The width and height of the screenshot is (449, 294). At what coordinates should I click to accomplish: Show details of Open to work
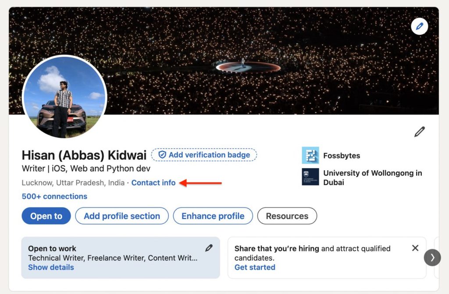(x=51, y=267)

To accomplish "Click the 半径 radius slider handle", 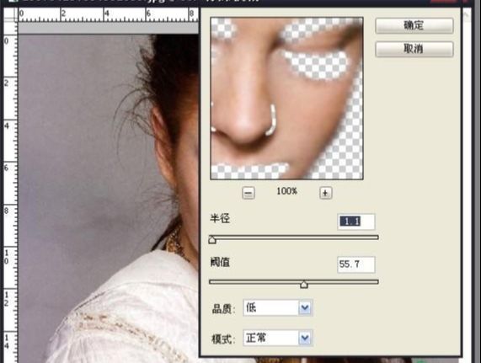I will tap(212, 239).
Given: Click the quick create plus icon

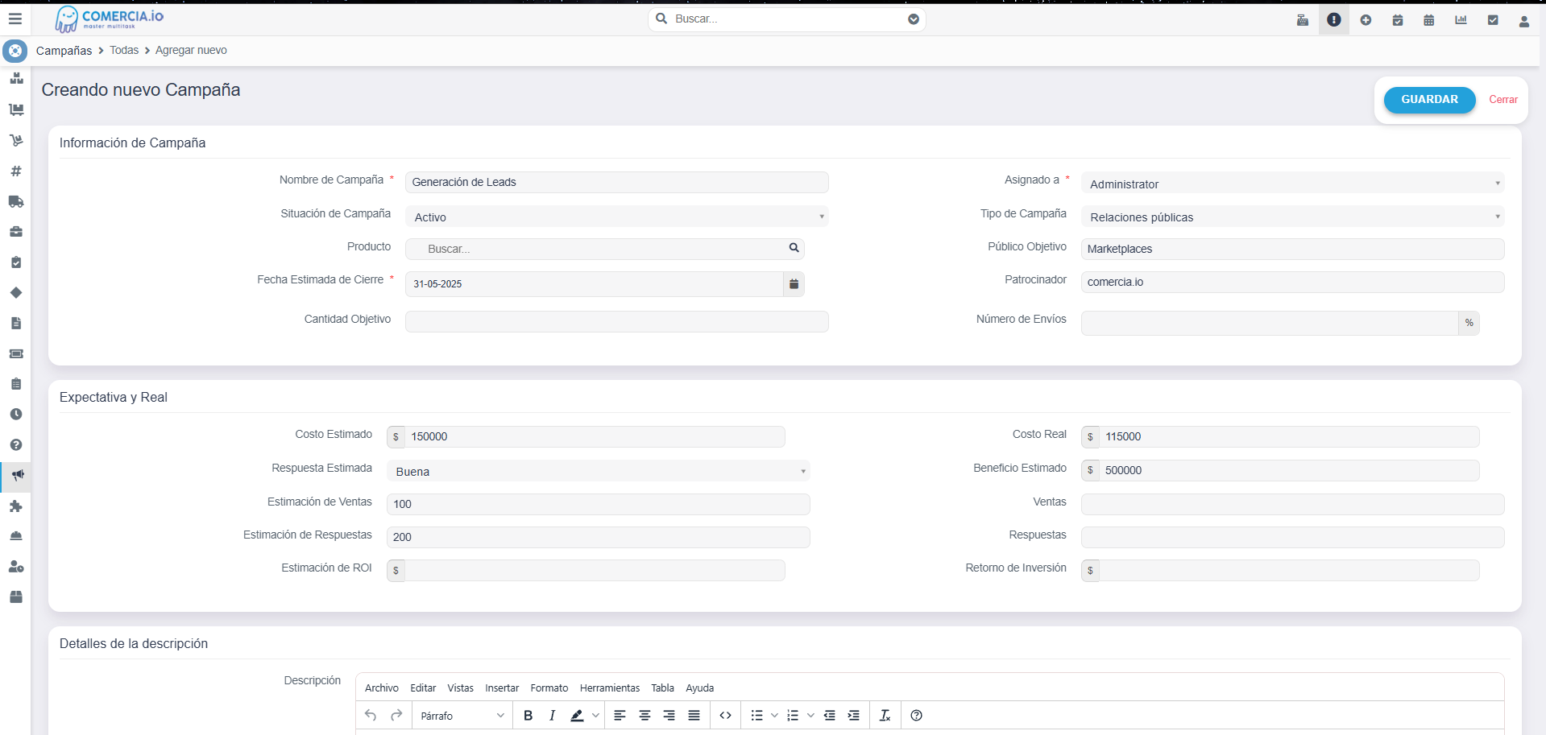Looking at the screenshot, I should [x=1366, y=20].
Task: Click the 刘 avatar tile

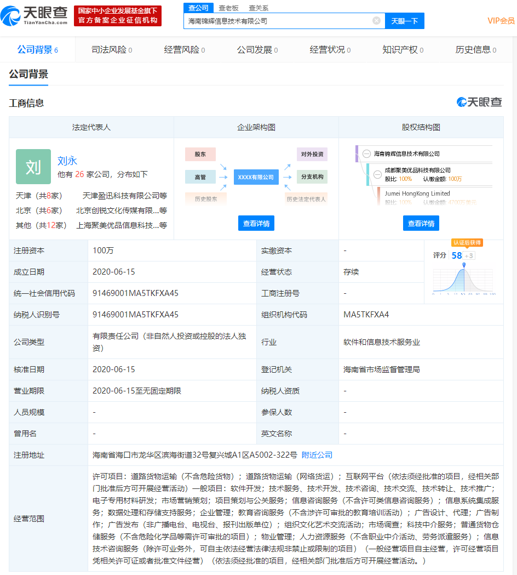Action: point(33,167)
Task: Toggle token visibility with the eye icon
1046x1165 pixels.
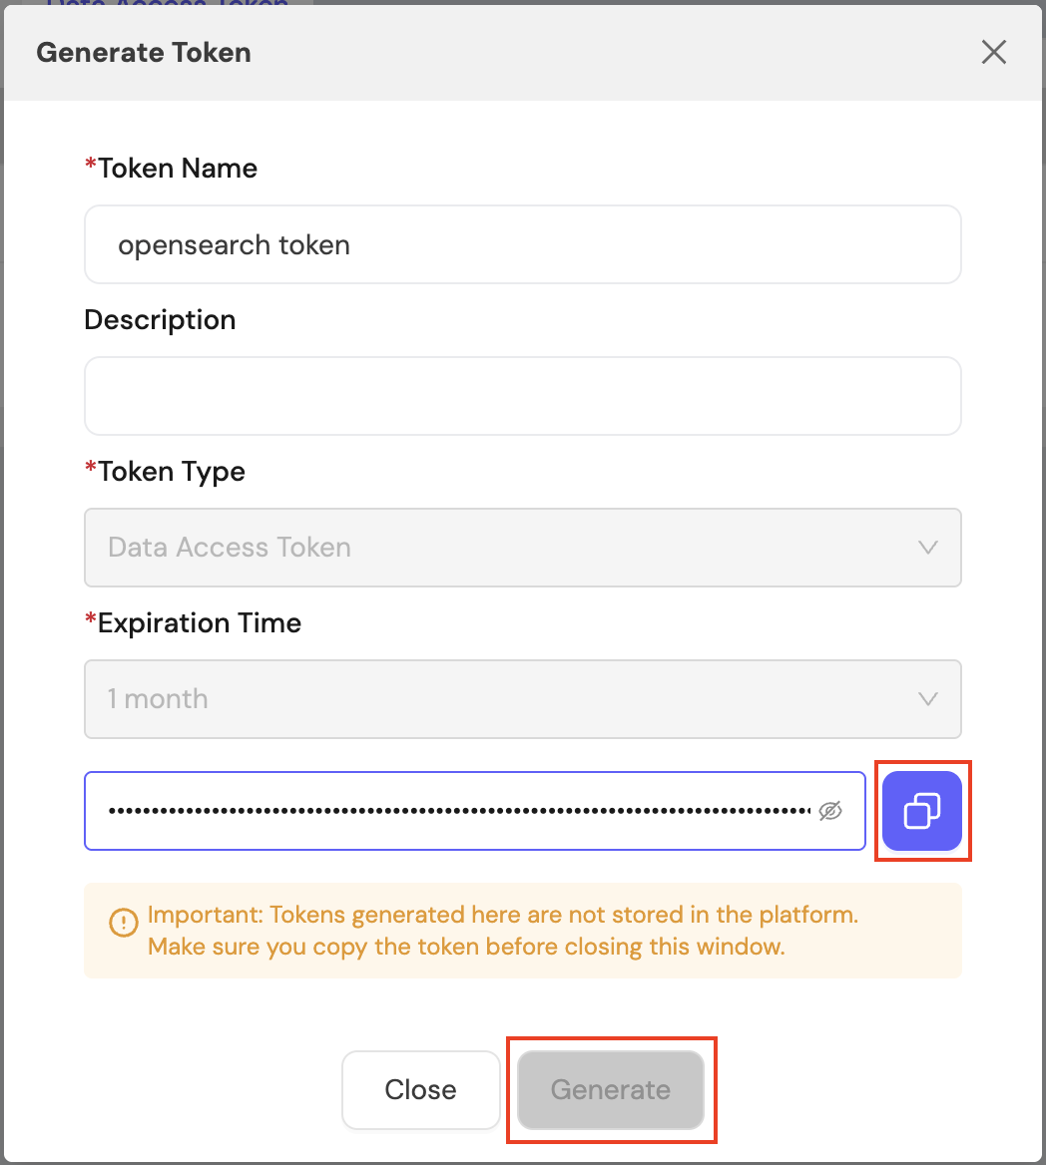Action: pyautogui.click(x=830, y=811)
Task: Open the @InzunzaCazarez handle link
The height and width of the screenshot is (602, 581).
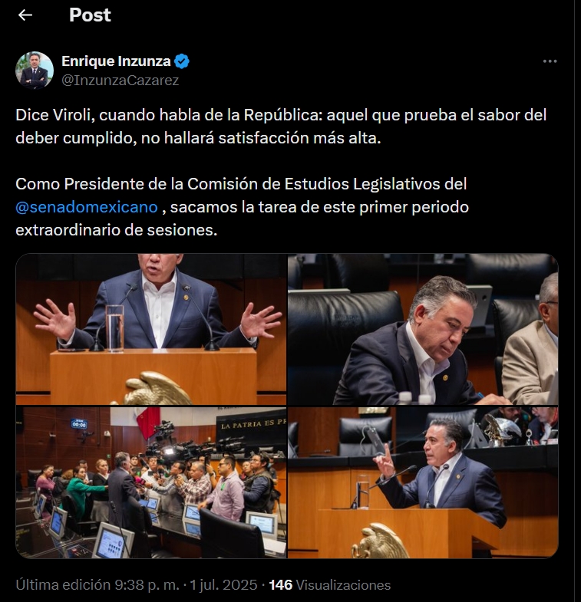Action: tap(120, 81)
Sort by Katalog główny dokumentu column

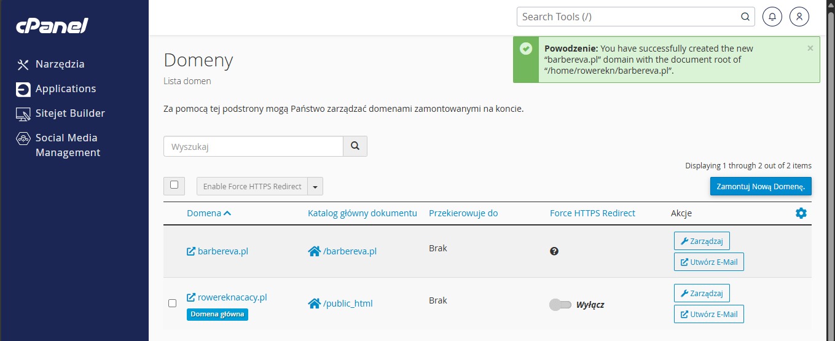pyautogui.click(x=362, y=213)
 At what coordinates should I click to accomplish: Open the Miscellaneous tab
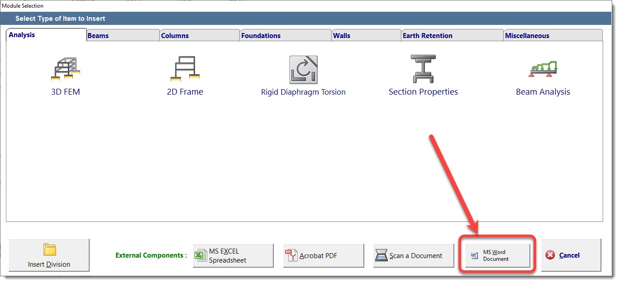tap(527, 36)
★ ★ ★
Gather every line above that contains the word "height" and copy each of those lines in full.

The width and height of the screenshot is (449, 294). At what coordinates should I click to accomplish: Show details of Open to work
The height and width of the screenshot is (602, 581).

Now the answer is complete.